Product loss management requires a relatively low capital investment, and a 15 percent reduction in lost product is usually very achievable. Payback is quite dramatic - typically less than a year - and savings are significant, reaching over $1 million at the larger dairies.

Cost Savings

Carbery achieved a 30 percent reduction in lost product and saved $1.7 million every year, plus other savings. The company was able to boost production by 8 percent one year, without increasing the footprint of the treatment plant, which saw a 30 percent reduction in loading.

While the savings are only calculated on the value of the product saved and the decrease in wastewater treatment costs, energy is also saved as lost product is no longer pasteurized. The further down the process chain product losses occur, the higher the value of embedded process costs wasted.

The greatest challenge in this resource recovery approach to dairy process is measurement. Dairies present a challenging environment for analyzers - the industry cannot tolerate equipment that does not work.

Unless the measurement itself is absolutely credible and accurate, it is extremely difficult for management to begin to set targets for key performance indicators. To be successful, implementation requires a complete management approach.

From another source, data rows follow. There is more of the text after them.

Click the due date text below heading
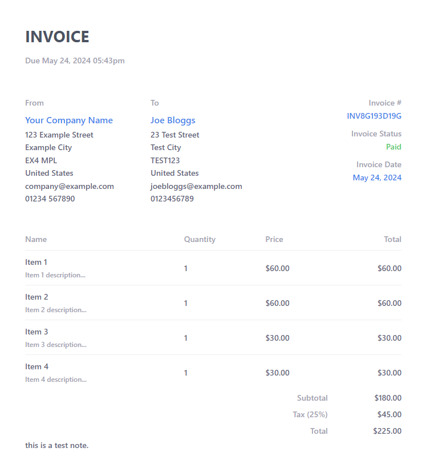This screenshot has height=476, width=426. pos(75,60)
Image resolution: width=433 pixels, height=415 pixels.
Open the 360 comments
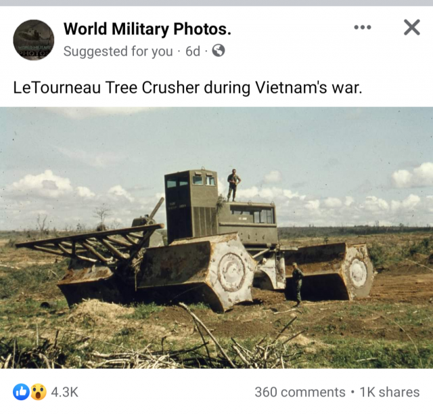pos(300,392)
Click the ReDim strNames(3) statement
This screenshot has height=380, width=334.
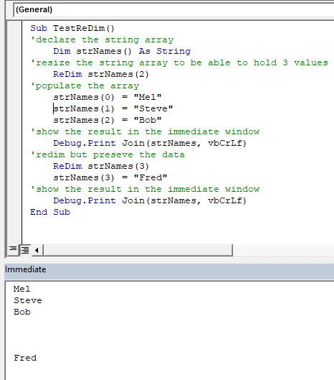click(x=101, y=166)
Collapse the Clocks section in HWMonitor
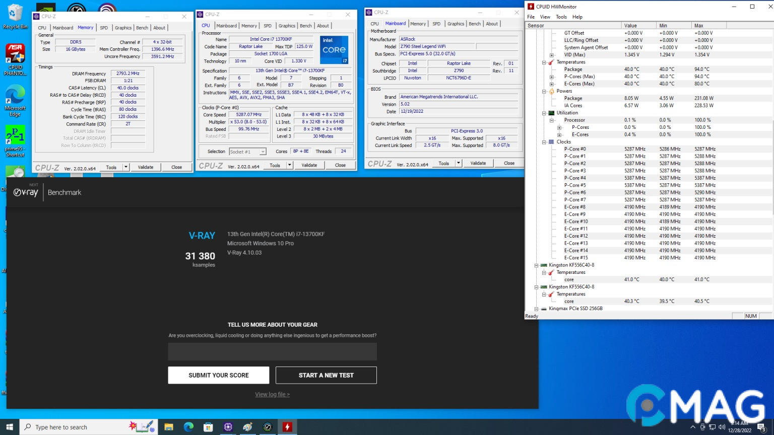The height and width of the screenshot is (435, 774). (x=544, y=142)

O2 Environmental’s research shows that when water industry professionals really get close to their clients’ processes, there are many ways and opportunities to deliver real value to the bottom line and identify opportunities for water innovation with a compelling return on investment. Where innovation delivers its own value, it creates its own market.

Editor’s Note: These themes will be explored with corporate water industry leaders, including Coca Cola’s Dr. Paul Bowen and L’Oreal’s Hans Bucholz, at the BlueTech Forum, June 1, 2016, in San Francisco, Calif. O2 TAG and BlueTech analysts will provide briefings on how innovation can deliver value for corporate water users. For more information, visit www.bluetechforum.com.


About the Author: Paul O’Callaghan is CEO of BlueTech Research, a consultancy that provides water technology market expertise and strategic advice on technology development and commercialization to start-up firms, the investment community and larger water corporations.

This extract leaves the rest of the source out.